Search and replace text XML

Hello, I have a nested value that I’d like to search and replace. I’ve read the README.md of sweet_xml and I’m unsure how to go about it. Any help or pointers in the right direction would be immensely appreciated. Thank you.

For example:

<response>
          <record>
            <id>123</id>
          </record>
</response>

How do I replace 123 with a different value?

Depends how strict you want the XML manipulation be. If you are feeling brave, you can just use regexes (very, very not recommended), or you have to use :xmerl to do stream parsing and replacing nodes as you go.

I’ve done the latter before. It’s not a very short code but it works, I can show you if you like.

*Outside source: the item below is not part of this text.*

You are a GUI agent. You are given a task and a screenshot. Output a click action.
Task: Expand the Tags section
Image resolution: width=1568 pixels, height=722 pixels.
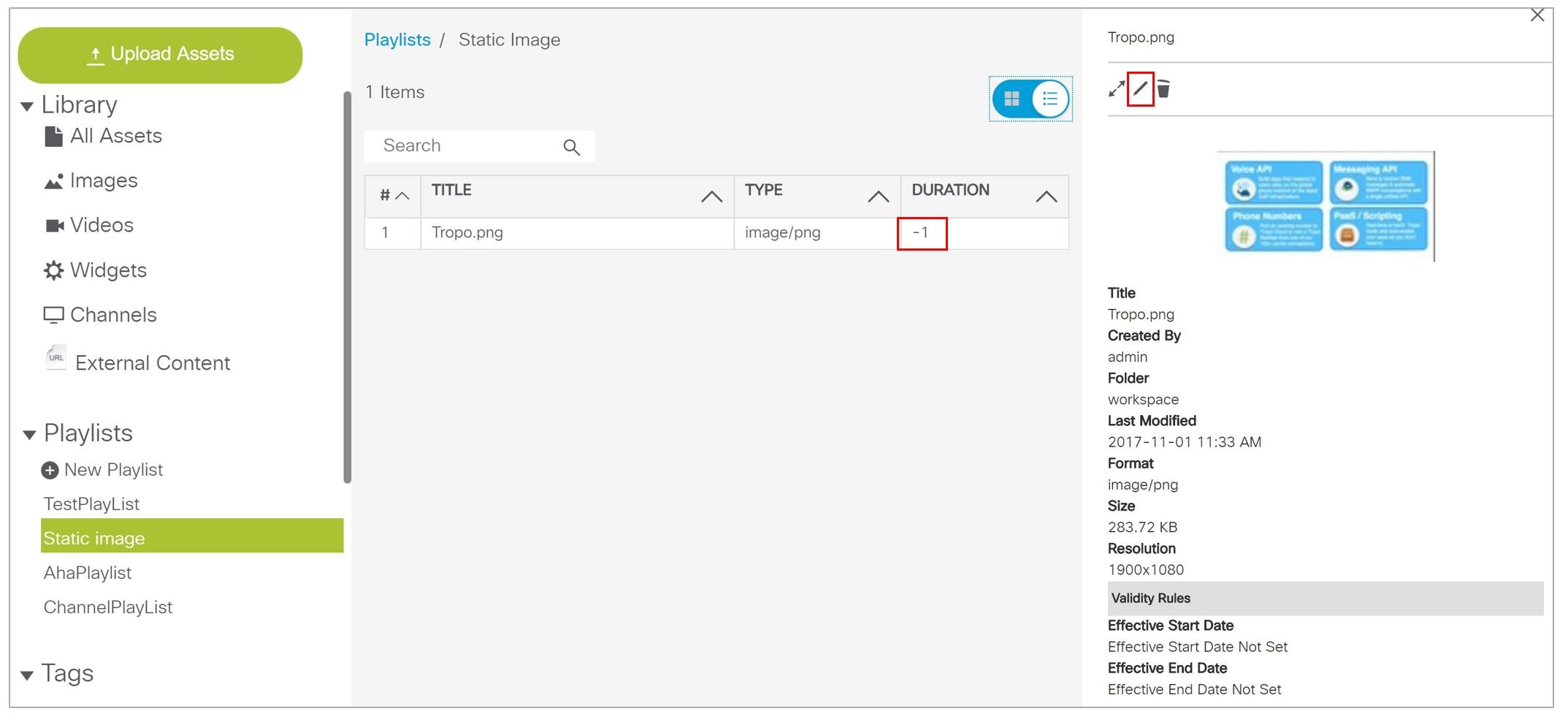pos(27,674)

Yes that would be awesome. I have been using :xmerl but don’t feel confident.

It’s a bit long:

defmodule ReplaceXml do
  @type path :: nonempty_list(atom)
  @type mutator :: (charlist -> charlist)
  @type xmerl_doc_or_element :: tuple
  @type xmerl_result :: {xmerl_doc_or_element, list}
  @type stream_item :: tuple
  @type stream_accumulator :: list
  @type stream_state :: term
  @type stream_result :: {stream_accumulator, stream_state}
  @type export_result :: list

  @ansi_whitespace '\t\n\v\r '

  @doc """
  Exports an XML structure to a string.
  """
  @spec export(stream_item) :: export_result
  def export(el) do
    :xmerl.export([el], :xmerl_xml,
      prolog: '<?xml version=\'1.0\' encoding=\'UTF-8\'?>\n'
    )
  end

  @doc """
  Accumulates parsed XML in a streaming fashion and modifies text nodes in accordance
  with functions corresponding to XPath-like paths (which are lists of element names
  as atoms). When this function detects a path that corresponds to one of the paths
  passed as a parameter to it, then it calls the function associated with the path.
  The resulting modified text is appended to the resulting XML in the place of the
  original text.
  """
  @spec stream_text_mutator(stream_item, stream_accumulator, stream_state) ::
          stream_result
  def stream_text_mutator(
        {:xmlText, parents, pos, language, value, type} = parsed,
        acc,
        global_state
      ) do
    mutators = :xmerl_scan.user_state(global_state)

    current_path =
      parents
      |> Keyword.keys()
      |> Enum.reverse()

    value_without_whitespaces = Enum.reject(value, &(&1 in @ansi_whitespace))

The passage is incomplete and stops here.